Russian scientist and engineer (1894–1965)

Sergey Mikhailovich Bragin (Сергей Михайлович Брагин; 1894–1965) was a Russian scientist, educator, a specialist in the field of electrical engineering, and a laureate of the USSR State Prize.

== Biography ==
Sergey Mikhailovich Bragin was born in 1894. He graduated from the Leningrad Electrotechnical Institute (now the St. Petersburg State Electrotechnical University). Beginning from 1922, he worked at the Sevkabel plant in Leningrad, and at the same time was as a lecturer at the Leningrad Electrotechnical Institute. In 1932 he was appointed the chief engineer of the Soyuzkabel Trust in Moscow. From 1933 to 1938, he was the deputy director for the technical part at the Moskabel plant, and then — chief of the cable department of the Glavtsvetmetobrabotka Trust.

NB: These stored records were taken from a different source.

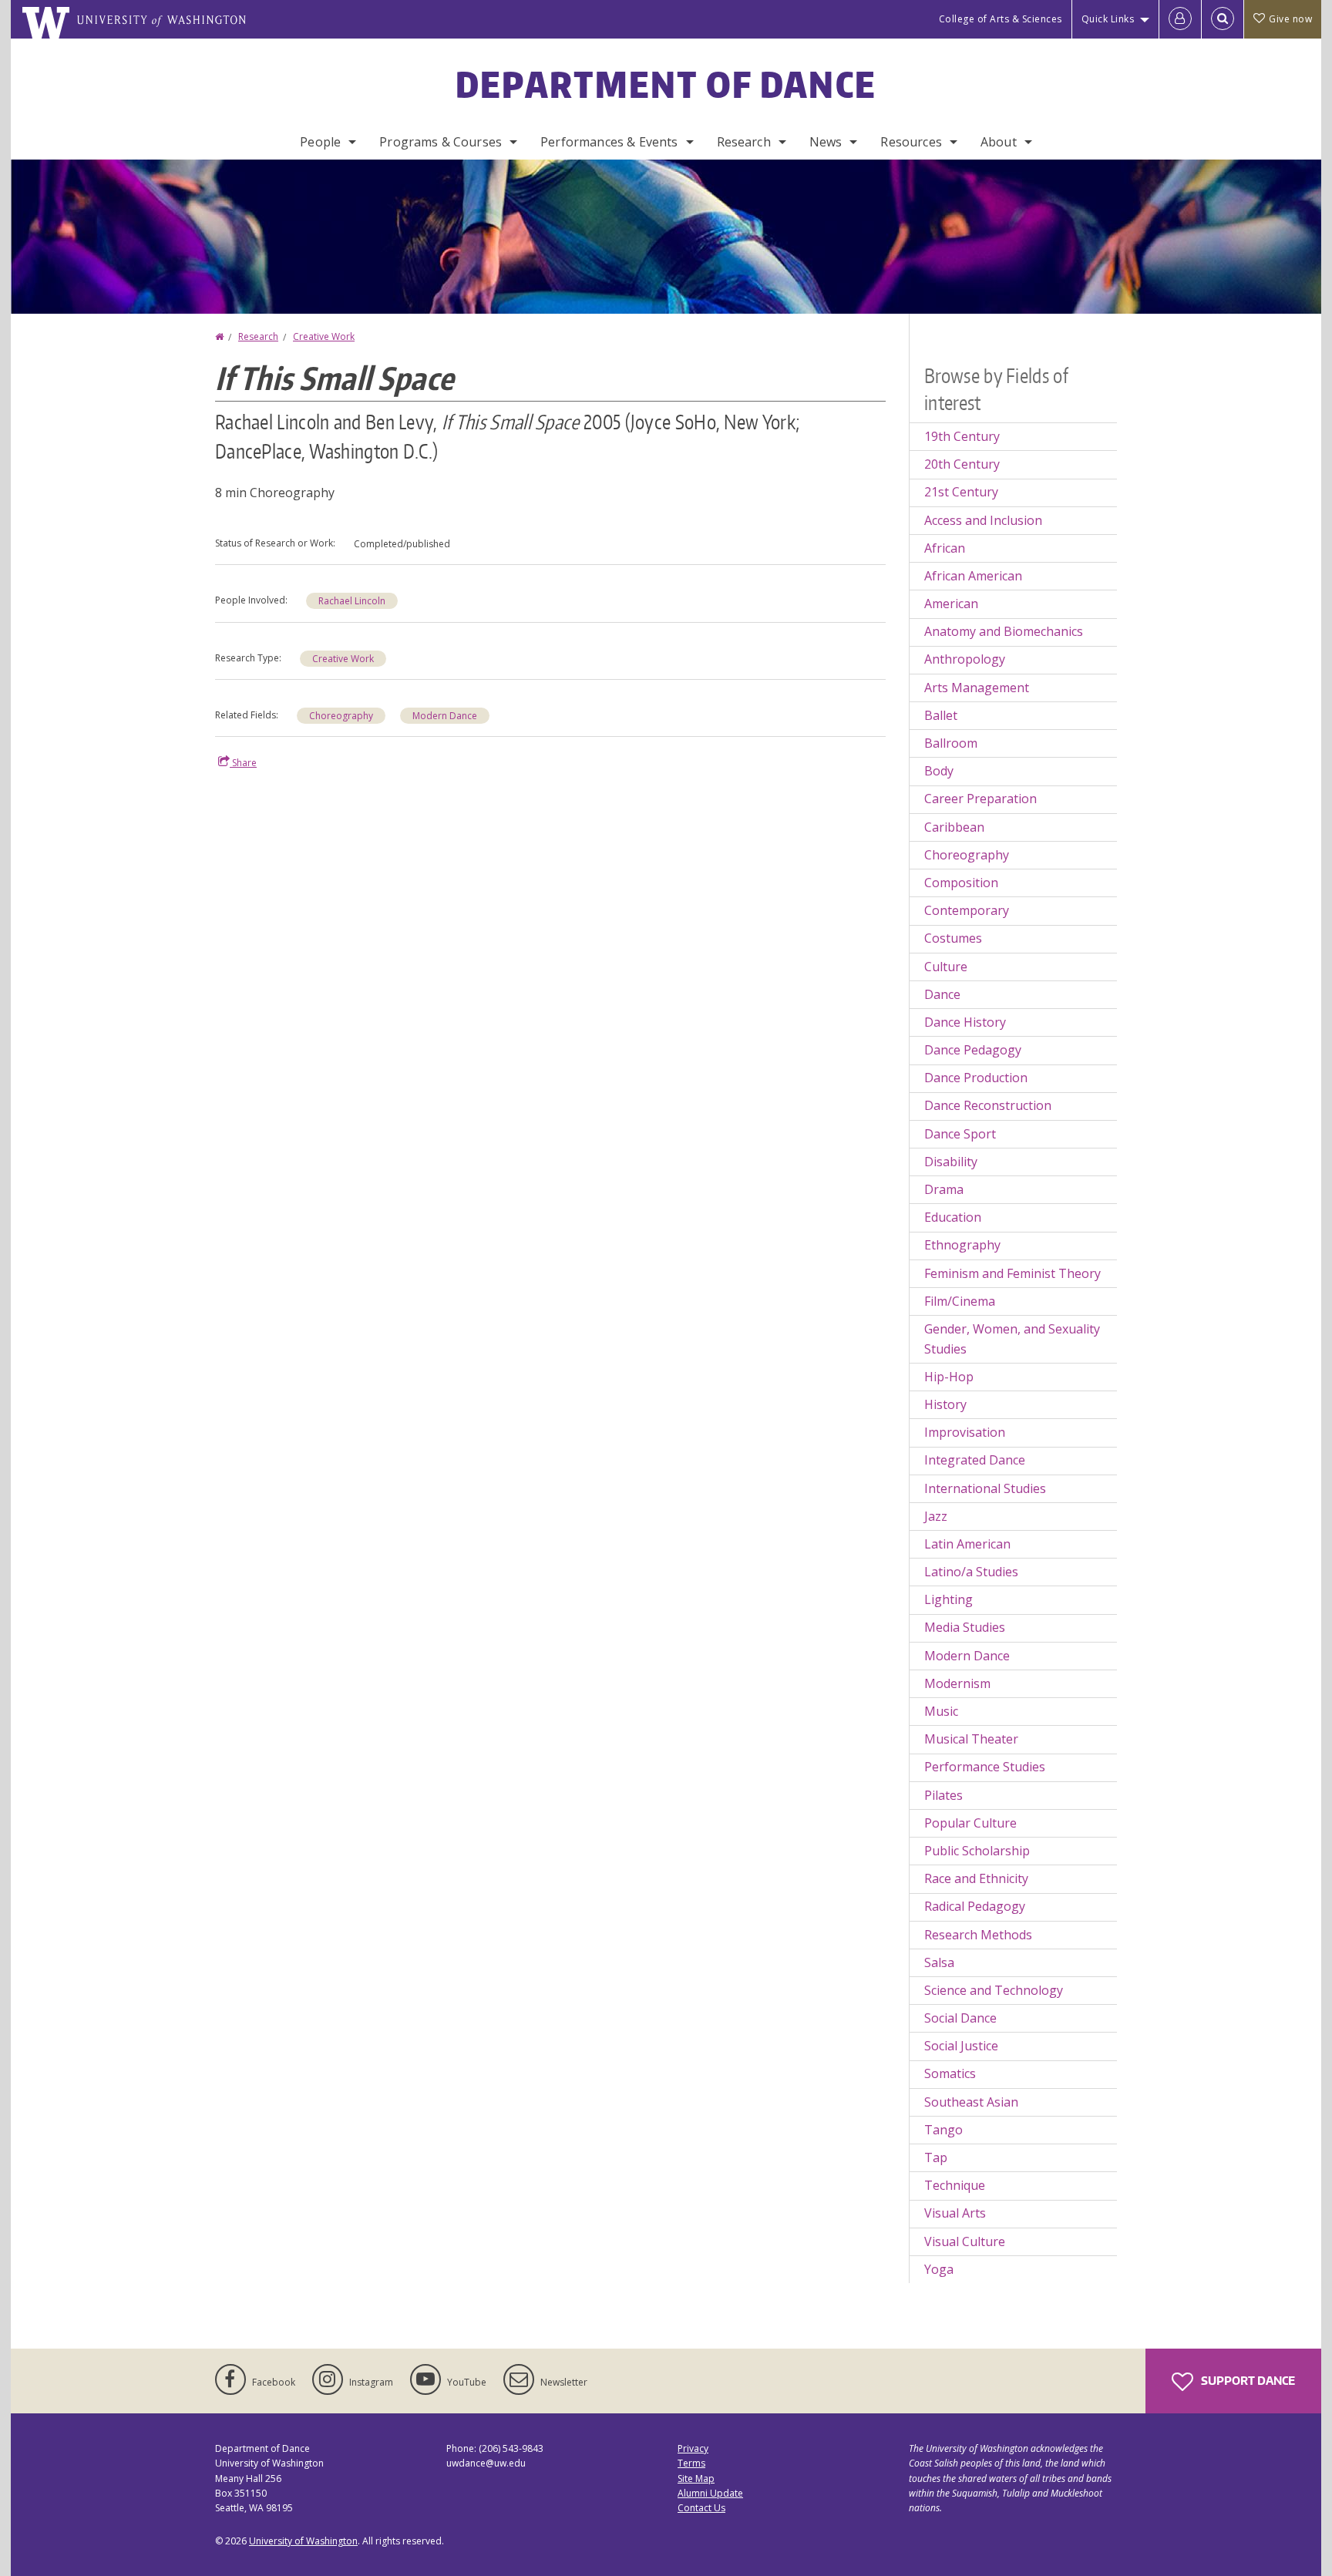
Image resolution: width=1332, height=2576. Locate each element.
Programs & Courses (440, 141)
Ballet (940, 715)
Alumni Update (710, 2493)
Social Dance (960, 2017)
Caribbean (954, 827)
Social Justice (961, 2045)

In 1939, he was appointed the head of the newly established cable technology department at the faculty of electrical materials of the Moscow Power Engineering Institute. Just before his appointment, Sergey Bragin was awarded the Stalin Prize for his scientific work. He headed the department until 1961, which, under his leadership prepared hundreds of Soviet engineers. During World War II, he was awarded the Order of the Red Star for his merits in the field of science.

Sergei Mikhailovich Bragin was the author of numerous scientific works, including Electrical and thermal calculation of the cable (1960) and Electrical cable (1955). He died in 1965 and was buried at the Cherkizovskoe Cemetery in Moscow.